American Journal of Student Research

Teaching Silence: Textbooks, Nationalism and the Construction of Wartime Memory in late 1980s and early 1990s Japan

Publication Date : Jan-12-2026

DOI: 10.70251/HYJR2348.41250262


Author(s) :

Tracy Xie.


Volume/Issue :
Volume 4
,
Issue 1
(Jan - 2026)



Abstract :

This paper investigates how Japan’s Ministry of Education and the Liberal Democratic Party shaped public memory of wartime atrocities, specifically the Nanking Massacre (also known as the Nanjing Massacre or the Rape of Nanking), through the censorship and revision of history textbooks in the late 1980s to early 1990s.

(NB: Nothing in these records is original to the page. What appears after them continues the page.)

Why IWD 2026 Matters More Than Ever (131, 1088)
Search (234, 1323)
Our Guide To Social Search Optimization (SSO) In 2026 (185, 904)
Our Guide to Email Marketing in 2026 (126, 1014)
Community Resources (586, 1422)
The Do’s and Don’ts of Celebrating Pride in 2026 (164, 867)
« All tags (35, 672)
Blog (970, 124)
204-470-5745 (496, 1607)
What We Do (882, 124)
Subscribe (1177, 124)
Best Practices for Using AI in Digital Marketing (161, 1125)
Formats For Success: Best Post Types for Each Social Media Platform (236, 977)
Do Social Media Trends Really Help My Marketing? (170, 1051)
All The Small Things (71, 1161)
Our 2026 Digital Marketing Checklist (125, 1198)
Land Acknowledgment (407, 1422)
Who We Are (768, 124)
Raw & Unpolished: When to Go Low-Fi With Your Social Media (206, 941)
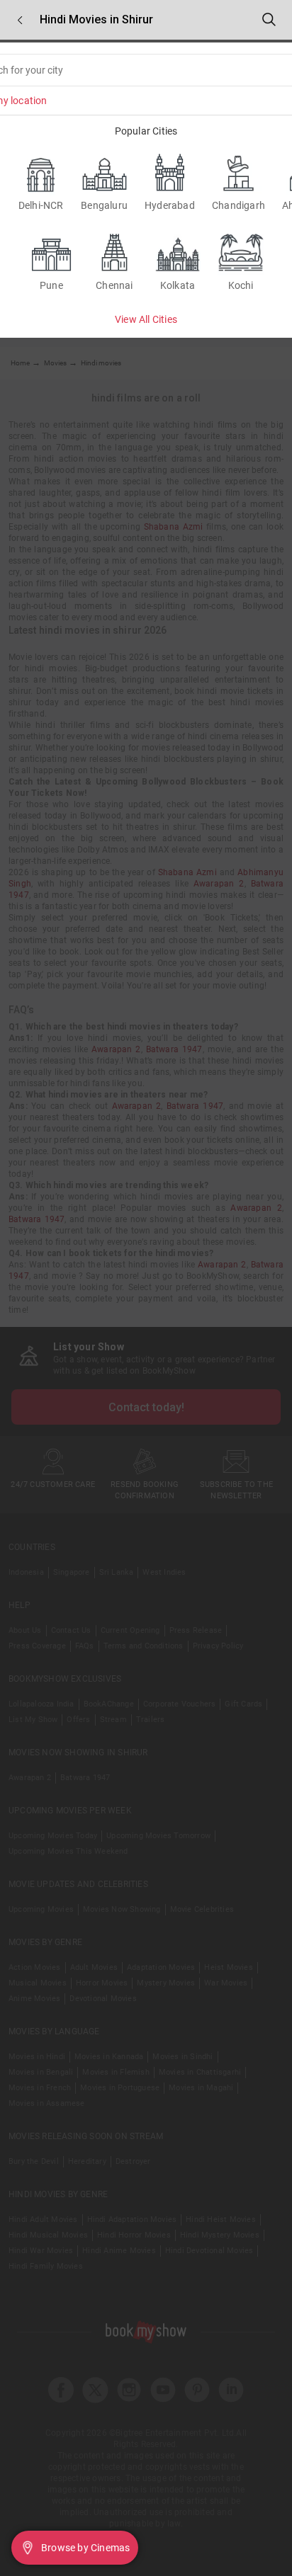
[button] (20, 20)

Drawing on theories of public and cultural memory, as well as Pierre Nora’s concept of sites of memory, it situates the textbook controversies within a broader historiographical landscape. The study employs qualitative textual analysis of Ministry of Education-approved high school textbooks, ministry revision comments, and court documents from Saburo Ienaga’s lawsuits to trace how language was softened, omitted, and used to support an ideological narrative. By examining rhetoric shifts (for example, replacing “invasion” with “advance”) alongside scholarly interpretations by Laura Hein, Mark Selden, and Yoshiko Nozaki, the research demonstrates how state institutions perpetuated denialist narratives that prioritized national pride over historical accountability. It further argues that while Ienaga’s litigation briefly amplified liberal and anti-denialist perspectives, court rulings upheld the screening system, reinforcing governmental control over historical education. The paper concludes that Japan’s post-war education system functioned as a tool of memory politics: it cultivated a dominant narrative that minimized the Rape of Nanking, influenced intergenerational perceptions of moral responsibility, and strained relations with neighboring victim countries of China and South Korea. These findings underscore the broader implications of state-controlled educational narratives for reconciliation efforts and international diplomacy.